Because American students of Asian origin or descent are often stereotyped as academic standouts, and thus less in need of minority role models than other minority students are, educators and policymakers disagree over whether the shortage of Asian-American teachers is a problem.

The authors maintain that the high achievement of some groups of Asian-American students masks the diversity of the population as a whole. Asian-Americans range from prosperous, highly educated, second-generation Japanese to rural Hmong refugees who may have never seen the inside of a classroom.

Over the past two decades, 66 percent of all Asian-Americans have been foreign born--the highest percentage of any minority group, according to the study.

For the large number of Asian-American students who are immigrants, teachers of similar backgrounds can ease the adjustment to school by serving as cultural mediators, according to Ms.

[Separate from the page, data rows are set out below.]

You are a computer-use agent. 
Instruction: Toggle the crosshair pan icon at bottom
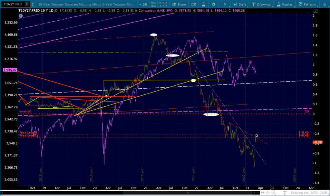268,193
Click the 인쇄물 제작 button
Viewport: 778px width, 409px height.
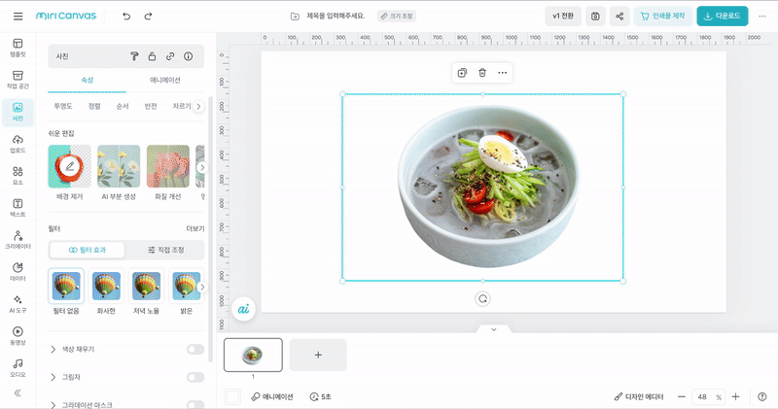(662, 17)
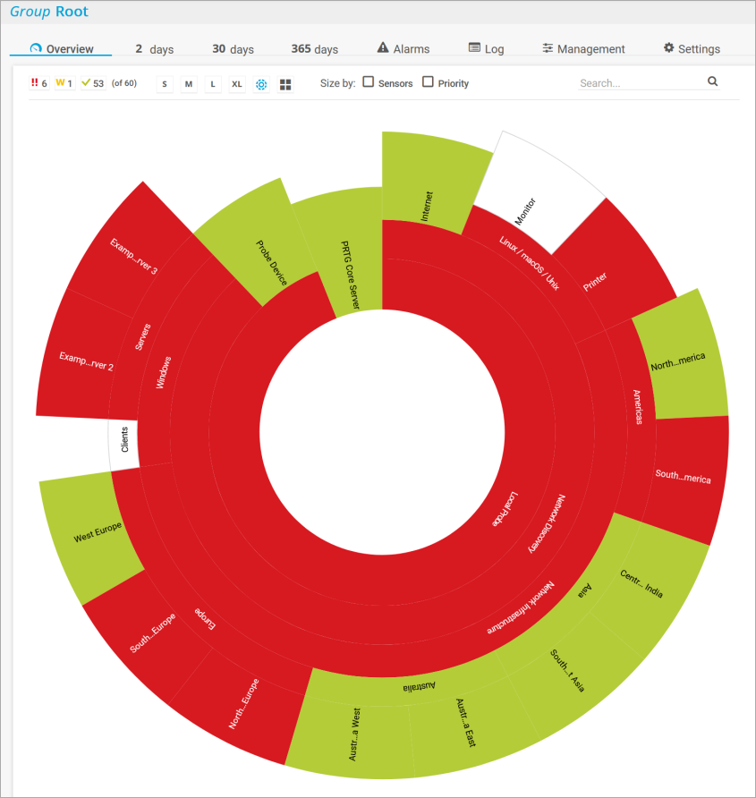
Task: Enable size by Priority checkbox
Action: 428,82
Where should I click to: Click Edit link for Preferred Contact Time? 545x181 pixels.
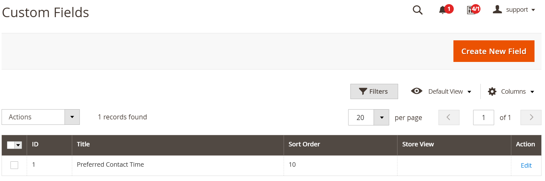click(526, 165)
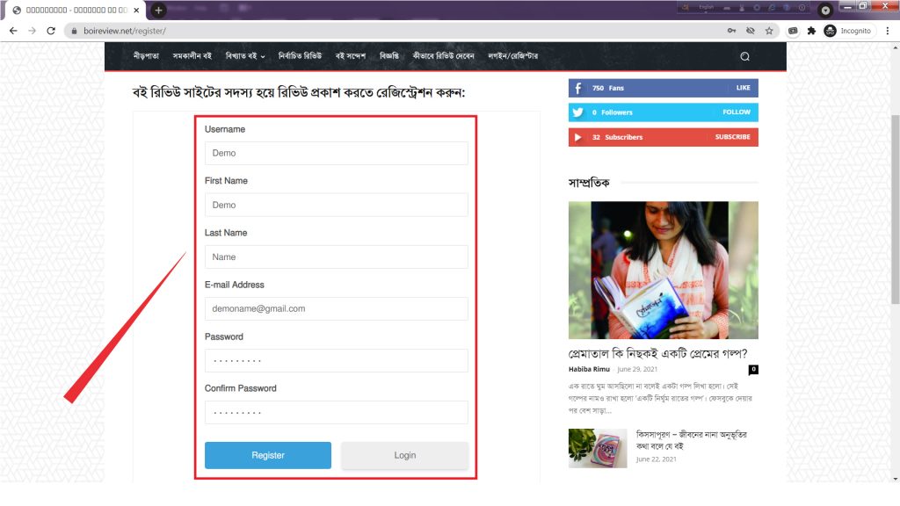The width and height of the screenshot is (900, 506).
Task: Click the site search magnifier icon
Action: click(744, 56)
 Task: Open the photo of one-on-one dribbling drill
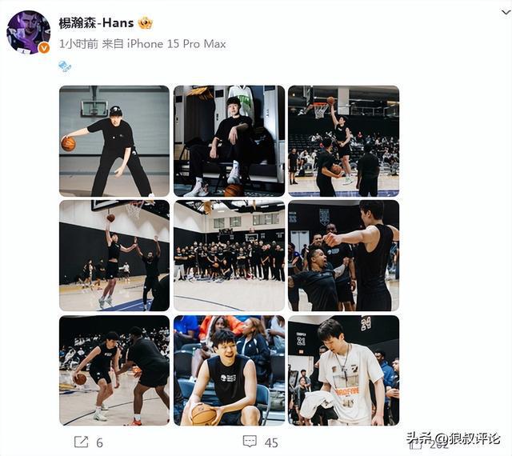point(114,370)
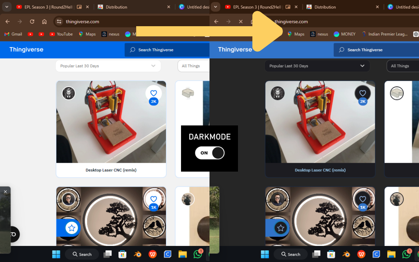Viewport: 419px width, 262px height.
Task: Heart the bonsai tree lamp showing 1K likes
Action: coord(154,199)
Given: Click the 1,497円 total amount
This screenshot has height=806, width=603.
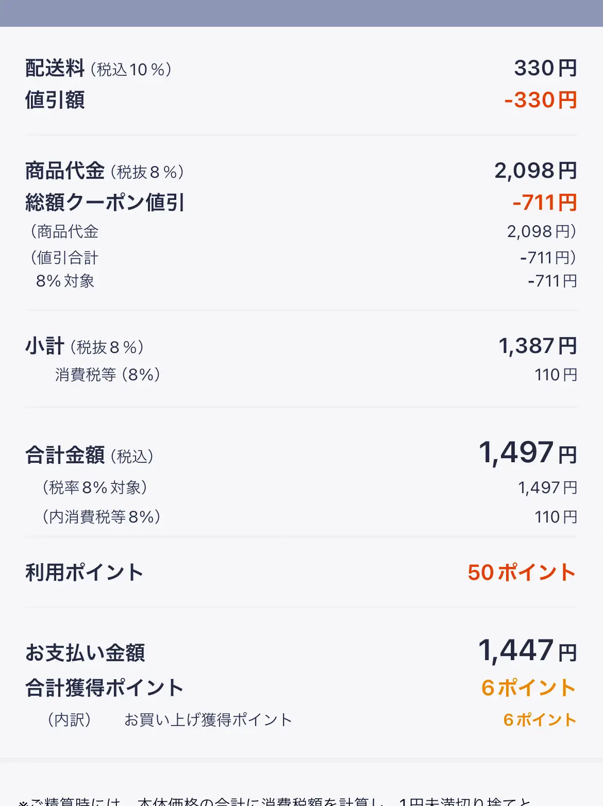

Rong, the lead author of the study and an assistant education professor at the University of North Carolina at Chapel Hill.

“Most native people can never imagine a rural Mexican kid’s first day of school or what it’s like for a 6-year-old Chinese girl to enter a New York City public school,” she said.

Moreover, the researchers say, Asian-Americans’ expertise in science and mathematics fields could increase the supply of teachers in those subject areas.

Bringing more minorities into the profession is also important for all students, the authors say.

“The American teaching force is the first sustained adult group outside of the family that children encounter,” Ms. Preissle, an education professor at the University of Georgia in Athens, said in an interview. “To the extent that that group is limited in any respect it limits what children can learn--both in terms of what children can expect for themselves and in their adult interactions.”

The researchers suggest several ways to attract more Asian-Americans to teaching. These include: higher pay, grants and loans for Asian education school students, school-system-sponsored outreach programs to the Asian-American community, and programs for Asian-American professionals looking to switch careers.

They also recommend tapping into the pool of 350,000 foreign students enrolled in American universities--more than 60 percent of whom are from Asia.

But other teacher-educators who specialize in minority recruitment say foreign students may not be the answer.

“Some cities have tried this, and what they got were teachers teaching children of poverty who couldn’t relate to them,” said Martin Haberman, a professor of education at the University of Wisconsin-Milwaukee.